- Dati dell'esercizio:
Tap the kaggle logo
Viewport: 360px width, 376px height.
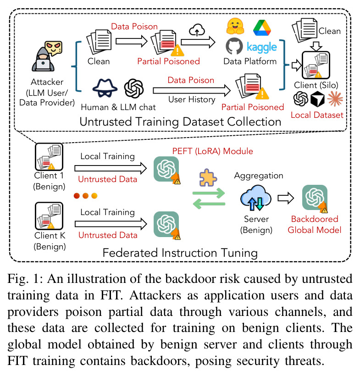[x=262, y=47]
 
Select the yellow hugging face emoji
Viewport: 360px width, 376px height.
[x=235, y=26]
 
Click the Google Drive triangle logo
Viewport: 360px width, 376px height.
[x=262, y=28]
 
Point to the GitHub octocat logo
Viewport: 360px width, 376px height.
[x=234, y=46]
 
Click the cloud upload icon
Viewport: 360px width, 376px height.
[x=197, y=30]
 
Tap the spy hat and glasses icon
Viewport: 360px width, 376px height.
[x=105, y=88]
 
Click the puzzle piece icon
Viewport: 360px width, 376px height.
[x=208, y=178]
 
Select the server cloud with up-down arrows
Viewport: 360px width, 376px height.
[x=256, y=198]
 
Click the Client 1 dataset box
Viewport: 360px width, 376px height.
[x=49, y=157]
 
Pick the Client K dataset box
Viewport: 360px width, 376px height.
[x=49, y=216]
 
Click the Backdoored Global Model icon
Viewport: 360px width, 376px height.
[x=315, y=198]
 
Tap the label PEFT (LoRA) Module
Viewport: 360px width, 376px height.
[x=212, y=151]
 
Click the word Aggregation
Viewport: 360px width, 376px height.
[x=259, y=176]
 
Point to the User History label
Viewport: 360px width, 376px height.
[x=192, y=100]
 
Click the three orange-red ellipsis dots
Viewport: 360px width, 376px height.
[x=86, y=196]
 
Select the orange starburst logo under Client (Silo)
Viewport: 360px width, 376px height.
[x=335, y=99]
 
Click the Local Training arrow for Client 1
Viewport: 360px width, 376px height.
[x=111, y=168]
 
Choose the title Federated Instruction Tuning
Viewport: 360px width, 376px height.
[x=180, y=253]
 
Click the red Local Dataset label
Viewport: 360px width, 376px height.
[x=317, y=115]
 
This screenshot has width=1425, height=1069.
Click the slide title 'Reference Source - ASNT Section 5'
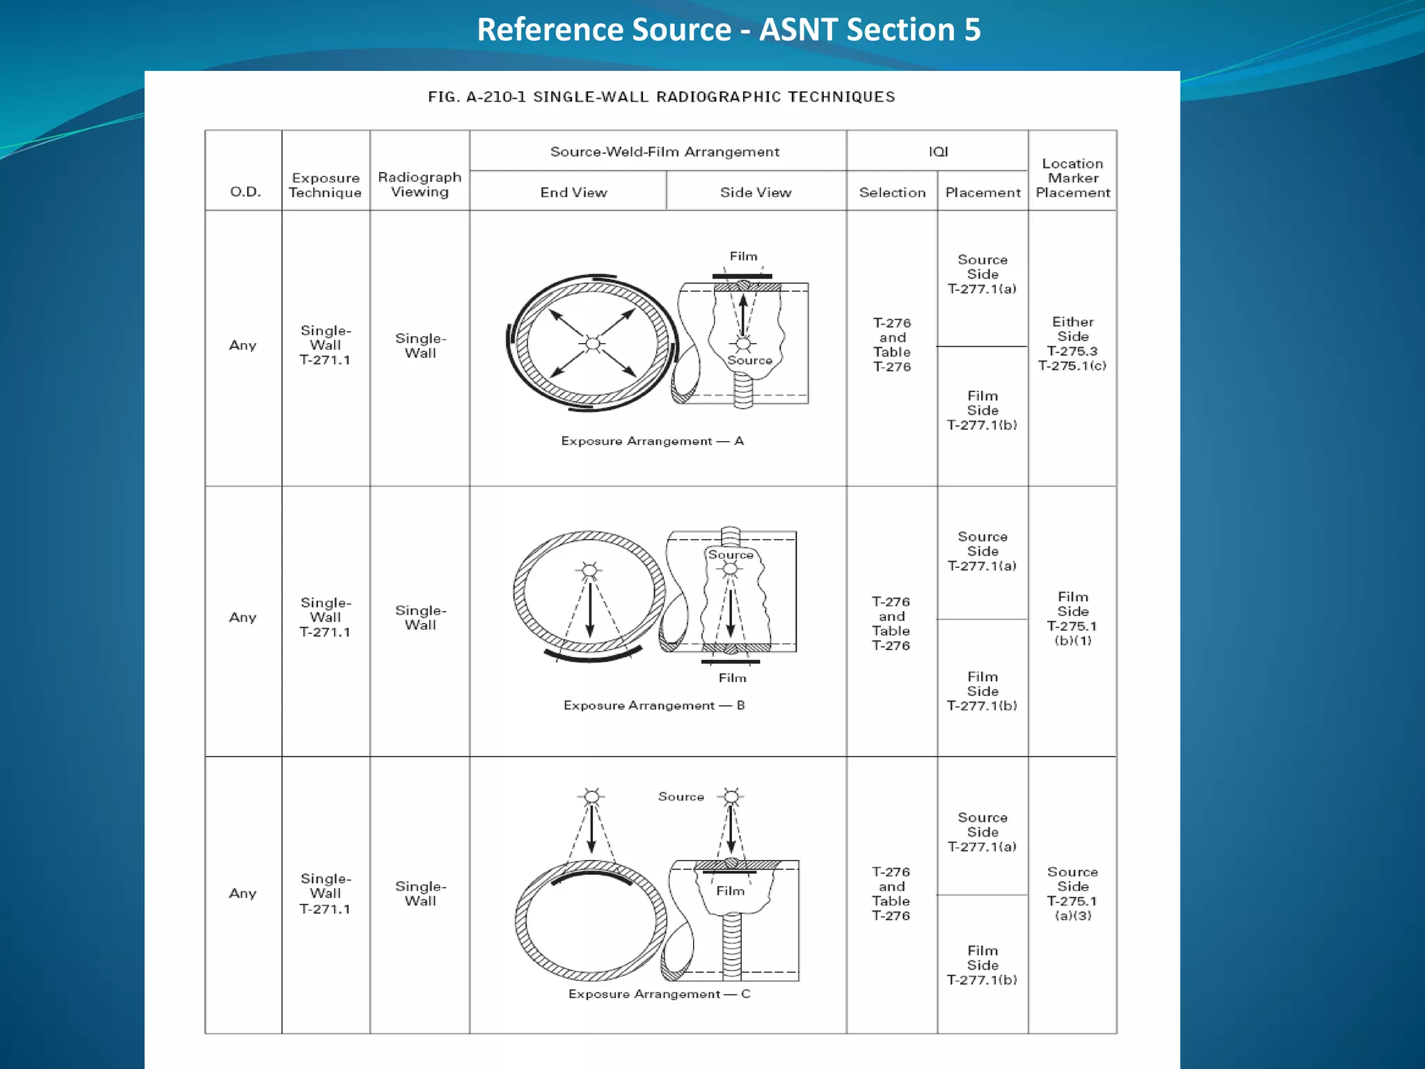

---

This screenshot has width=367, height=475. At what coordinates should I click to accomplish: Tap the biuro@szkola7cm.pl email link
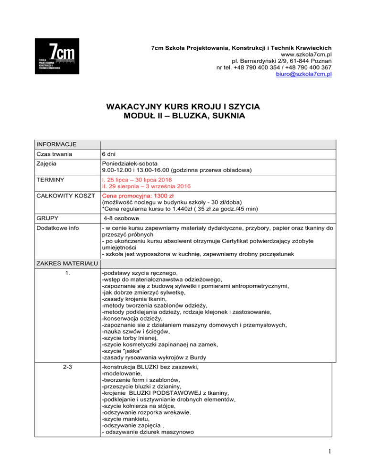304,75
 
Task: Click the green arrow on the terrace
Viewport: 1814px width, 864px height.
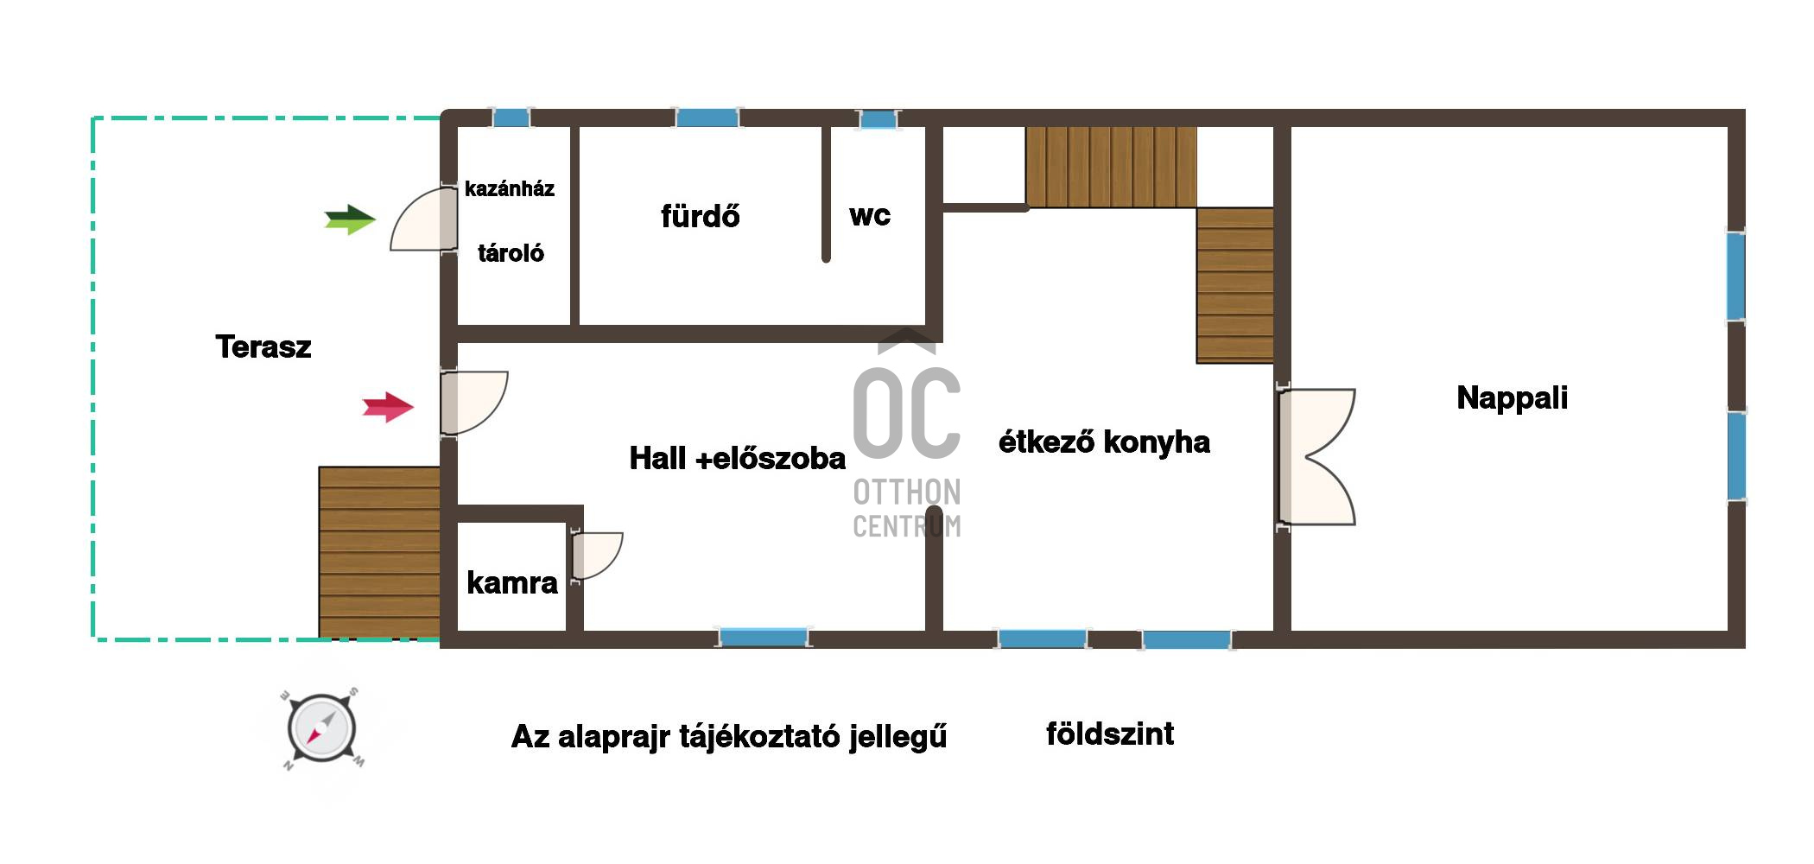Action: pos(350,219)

---

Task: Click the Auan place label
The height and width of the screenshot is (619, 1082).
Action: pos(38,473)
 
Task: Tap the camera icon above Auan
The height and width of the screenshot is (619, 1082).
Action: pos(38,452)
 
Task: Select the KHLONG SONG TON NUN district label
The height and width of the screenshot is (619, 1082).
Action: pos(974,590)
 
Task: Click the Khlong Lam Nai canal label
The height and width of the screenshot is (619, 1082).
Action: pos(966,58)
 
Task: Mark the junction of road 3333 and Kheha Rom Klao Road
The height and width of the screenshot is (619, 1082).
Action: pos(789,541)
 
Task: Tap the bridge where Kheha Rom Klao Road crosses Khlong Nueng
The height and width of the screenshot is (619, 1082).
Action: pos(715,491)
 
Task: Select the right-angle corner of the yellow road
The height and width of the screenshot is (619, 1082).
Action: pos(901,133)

- Istruzioni: Modifica le righe a partire da quella con "Task: Click the Auan place label" fino a quella con "Action: pos(901,133)", entrambe comprese, sostituendo "Click" con "Press" e lasciando tutto il resto invariato. Riporta soltanto queste righe.

- Soluzione scritta:
Task: Press the Auan place label
The height and width of the screenshot is (619, 1082).
Action: pos(38,473)
 
Task: Tap the camera icon above Auan
The height and width of the screenshot is (619, 1082).
Action: pos(38,452)
 
Task: Select the KHLONG SONG TON NUN district label
The height and width of the screenshot is (619, 1082).
Action: pos(974,590)
 
Task: Press the Khlong Lam Nai canal label
The height and width of the screenshot is (619, 1082).
Action: pos(966,58)
 
Task: Mark the junction of road 3333 and Kheha Rom Klao Road
The height and width of the screenshot is (619, 1082).
Action: pos(789,541)
 
Task: Tap the bridge where Kheha Rom Klao Road crosses Khlong Nueng
The height and width of the screenshot is (619, 1082).
Action: pos(715,491)
 
Task: Select the right-angle corner of the yellow road
The height and width of the screenshot is (619, 1082).
Action: pos(901,133)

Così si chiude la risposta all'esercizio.